Secondo lei, l’ampliamento dell’offerta didattica sugli studi di genere può invertire la rotta? Avete qualche corso specifico in merito?
“Il nostro compito è proprio quello di formare i giovani anche a diventare cittadini migliori e più consapevoli. La nostra offerta didattica offre percorsi specifici, come per esempio il Corso di laurea magistrale in Gender studies, culture e politiche per i media e la comunicazione, e percorsi formativi specifici, come il corso di formazione Culture contro la violenza di genere: un approccio transdisciplinare e in alta formazione Politiche e strumenti per la Gender equality. Dal 20 marzo di quest’anno, inoltre, è attivo il nuovo corso transdisciplinare online La cassetta degli attrezzi contro la violenza di genere, che potrà essere inserito all’interno del piano formativo di ogni studentessa e studente, indifferentemente dal corso in cui si è iscritti. Un unicum a livello nazionale, frutto di un lavoro corale di tutte le componenti della Sapienza, che si pone come obiettivo il contrasto del fenomeno della violenza di genere attraverso l’acquisizione di competenze provenienti dai diversi ambiti del sapere, dalle scienze giuridiche, politiche, sociali ed economiche, a quelle umanistiche, mediche e psicologiche. Un percorso aperto a tutta la Comunità Sapienza”.
Al Sud la situazione è peggiore. Crede che pesi la geografia in questo divario? Magari a partire da una maggiore carenza di servizi pubblici…
“Al Sud le donne affrontano una molteplicità di problematiche che in alcuni casi sono anche maggiori rispetto a quelle che si possono riscontrare in altre parti del Paese. Oltre alle disuguaglianze di genere e alle disparità economiche più accentuate, le donne che vivono al Sud e nelle Isole devono fare i conti con infrastrutture e servizi più deboli che incidono maggiormente su donne lavoratrici con figli o caregiver. Penso, per esempio, alla mancanza in alcune aree, in particolar modo quelle interne, di servizi a sostegno della genitorialità”.
Ci parli della sua esperienza. Che difficoltà o opportunità ha incontrato nel suo percorso personale?

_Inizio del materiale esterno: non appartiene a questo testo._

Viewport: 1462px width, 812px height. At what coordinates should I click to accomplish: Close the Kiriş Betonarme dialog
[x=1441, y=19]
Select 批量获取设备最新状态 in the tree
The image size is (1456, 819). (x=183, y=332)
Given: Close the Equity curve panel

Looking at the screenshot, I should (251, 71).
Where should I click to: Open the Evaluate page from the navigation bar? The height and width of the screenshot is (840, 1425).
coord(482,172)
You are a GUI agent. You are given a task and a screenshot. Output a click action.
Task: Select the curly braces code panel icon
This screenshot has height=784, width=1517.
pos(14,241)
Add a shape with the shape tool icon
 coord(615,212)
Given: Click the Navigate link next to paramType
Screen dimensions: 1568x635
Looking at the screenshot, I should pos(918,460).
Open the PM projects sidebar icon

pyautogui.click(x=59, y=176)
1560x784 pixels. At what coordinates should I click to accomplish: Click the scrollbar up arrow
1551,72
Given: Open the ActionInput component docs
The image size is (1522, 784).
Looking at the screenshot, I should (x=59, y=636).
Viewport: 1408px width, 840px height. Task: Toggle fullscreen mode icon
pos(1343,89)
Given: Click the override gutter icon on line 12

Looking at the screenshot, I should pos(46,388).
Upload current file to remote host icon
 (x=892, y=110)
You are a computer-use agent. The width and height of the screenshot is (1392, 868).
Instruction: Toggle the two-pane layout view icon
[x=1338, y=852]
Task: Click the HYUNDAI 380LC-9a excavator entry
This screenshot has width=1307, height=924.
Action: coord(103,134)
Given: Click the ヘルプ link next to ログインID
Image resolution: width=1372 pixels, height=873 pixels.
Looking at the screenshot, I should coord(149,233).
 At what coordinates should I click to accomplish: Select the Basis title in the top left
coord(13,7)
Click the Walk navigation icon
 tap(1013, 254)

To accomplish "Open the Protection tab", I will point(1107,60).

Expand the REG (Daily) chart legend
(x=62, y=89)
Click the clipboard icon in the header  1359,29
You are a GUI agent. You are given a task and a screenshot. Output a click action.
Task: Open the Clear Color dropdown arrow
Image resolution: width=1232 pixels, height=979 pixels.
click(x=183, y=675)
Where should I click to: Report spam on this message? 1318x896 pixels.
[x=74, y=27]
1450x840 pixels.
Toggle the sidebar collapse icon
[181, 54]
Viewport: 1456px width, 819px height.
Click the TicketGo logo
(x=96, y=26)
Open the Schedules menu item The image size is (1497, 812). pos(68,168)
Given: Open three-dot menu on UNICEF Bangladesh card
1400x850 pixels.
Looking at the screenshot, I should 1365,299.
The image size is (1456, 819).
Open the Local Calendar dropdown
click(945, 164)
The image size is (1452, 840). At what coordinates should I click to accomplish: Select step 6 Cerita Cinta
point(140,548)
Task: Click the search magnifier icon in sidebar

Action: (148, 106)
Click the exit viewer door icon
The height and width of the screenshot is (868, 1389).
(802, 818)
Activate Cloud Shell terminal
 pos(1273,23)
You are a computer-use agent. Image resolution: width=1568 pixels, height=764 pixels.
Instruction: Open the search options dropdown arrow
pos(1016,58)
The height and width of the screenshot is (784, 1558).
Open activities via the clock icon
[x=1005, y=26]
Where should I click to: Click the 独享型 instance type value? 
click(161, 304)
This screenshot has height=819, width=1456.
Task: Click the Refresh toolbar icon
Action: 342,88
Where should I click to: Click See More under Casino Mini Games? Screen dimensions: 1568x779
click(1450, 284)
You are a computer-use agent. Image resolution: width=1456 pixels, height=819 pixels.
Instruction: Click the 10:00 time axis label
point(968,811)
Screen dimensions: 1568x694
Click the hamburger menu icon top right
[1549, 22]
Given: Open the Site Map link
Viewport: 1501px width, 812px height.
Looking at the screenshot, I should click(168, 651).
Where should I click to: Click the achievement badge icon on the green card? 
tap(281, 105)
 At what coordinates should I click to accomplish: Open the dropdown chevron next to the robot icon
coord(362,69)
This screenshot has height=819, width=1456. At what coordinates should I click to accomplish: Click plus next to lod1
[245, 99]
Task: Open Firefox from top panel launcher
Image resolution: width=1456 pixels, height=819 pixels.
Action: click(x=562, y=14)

“Non vi è dubbio che senza il sostegno della famiglia, anche per me, sarebbe stato più complicato conciliare la vita personale con quella lavorativa. Soprattutto penso alla possibilità di coniugare gli impegni familiari con quelli di medico oltre che di docente e ricercatrice universitaria. Il sostegno di mio padre e mio marito è stato assolutamente fondamentale, ma ovviamente nessun percorso è possibile senza tenacia e profonde motivazioni. Come dico sempre a tutte le ragazze, ma anche ai ragazzi, che incontro quotidianamente: l’unico strumento per eradicare stereotipi e pregiudizi è l’autorevolezza, che si acquisisce solo con tanto studio ed impegno”.